*** EXCERPTED RECORDS ***
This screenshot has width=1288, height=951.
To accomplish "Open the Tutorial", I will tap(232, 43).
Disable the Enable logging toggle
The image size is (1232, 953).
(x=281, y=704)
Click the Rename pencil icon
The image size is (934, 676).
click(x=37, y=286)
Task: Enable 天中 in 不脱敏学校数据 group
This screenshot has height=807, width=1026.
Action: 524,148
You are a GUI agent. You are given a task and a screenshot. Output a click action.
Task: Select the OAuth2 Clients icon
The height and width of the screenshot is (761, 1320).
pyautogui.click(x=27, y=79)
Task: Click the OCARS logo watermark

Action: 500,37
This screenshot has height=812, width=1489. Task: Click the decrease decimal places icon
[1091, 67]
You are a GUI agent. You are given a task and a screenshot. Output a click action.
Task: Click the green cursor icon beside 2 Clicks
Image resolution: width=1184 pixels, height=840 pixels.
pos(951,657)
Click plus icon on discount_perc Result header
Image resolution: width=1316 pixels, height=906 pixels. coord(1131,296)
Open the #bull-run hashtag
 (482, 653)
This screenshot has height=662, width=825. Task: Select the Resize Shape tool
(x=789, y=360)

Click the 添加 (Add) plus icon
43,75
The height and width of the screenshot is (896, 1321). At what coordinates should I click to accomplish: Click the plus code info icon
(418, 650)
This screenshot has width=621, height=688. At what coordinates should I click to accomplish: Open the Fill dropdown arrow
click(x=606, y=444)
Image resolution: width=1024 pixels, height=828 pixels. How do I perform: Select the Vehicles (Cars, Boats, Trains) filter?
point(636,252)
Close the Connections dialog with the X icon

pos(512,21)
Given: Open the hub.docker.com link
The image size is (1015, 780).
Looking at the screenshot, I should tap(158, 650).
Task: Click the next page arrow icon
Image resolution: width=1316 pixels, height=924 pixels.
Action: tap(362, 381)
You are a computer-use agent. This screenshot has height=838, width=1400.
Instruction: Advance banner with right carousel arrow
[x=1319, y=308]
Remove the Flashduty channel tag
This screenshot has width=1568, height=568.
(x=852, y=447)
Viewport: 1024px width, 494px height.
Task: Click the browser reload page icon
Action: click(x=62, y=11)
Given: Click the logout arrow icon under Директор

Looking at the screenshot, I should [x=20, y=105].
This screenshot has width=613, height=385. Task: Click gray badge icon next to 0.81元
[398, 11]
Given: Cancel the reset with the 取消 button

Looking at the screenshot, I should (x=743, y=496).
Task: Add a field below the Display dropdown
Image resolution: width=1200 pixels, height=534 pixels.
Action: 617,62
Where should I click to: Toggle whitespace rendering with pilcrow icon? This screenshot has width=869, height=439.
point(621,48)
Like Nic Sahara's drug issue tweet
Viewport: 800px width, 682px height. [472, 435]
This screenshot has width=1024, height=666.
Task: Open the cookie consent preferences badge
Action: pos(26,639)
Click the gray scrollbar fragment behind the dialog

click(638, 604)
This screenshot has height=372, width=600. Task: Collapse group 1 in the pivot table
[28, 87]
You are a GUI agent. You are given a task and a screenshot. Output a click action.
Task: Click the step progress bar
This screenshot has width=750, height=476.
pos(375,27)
*** End of EXCERPTED RECORDS ***
WHAT TO WORK ON ▸ Up to and including the line with "Disable the Enable logging toggle", write out the records above exactly, starting from their first line.

RESULT ▸
This screenshot has width=1288, height=951.
To accomplish "Open the Tutorial", I will tap(232, 43).
Disable the Enable logging toggle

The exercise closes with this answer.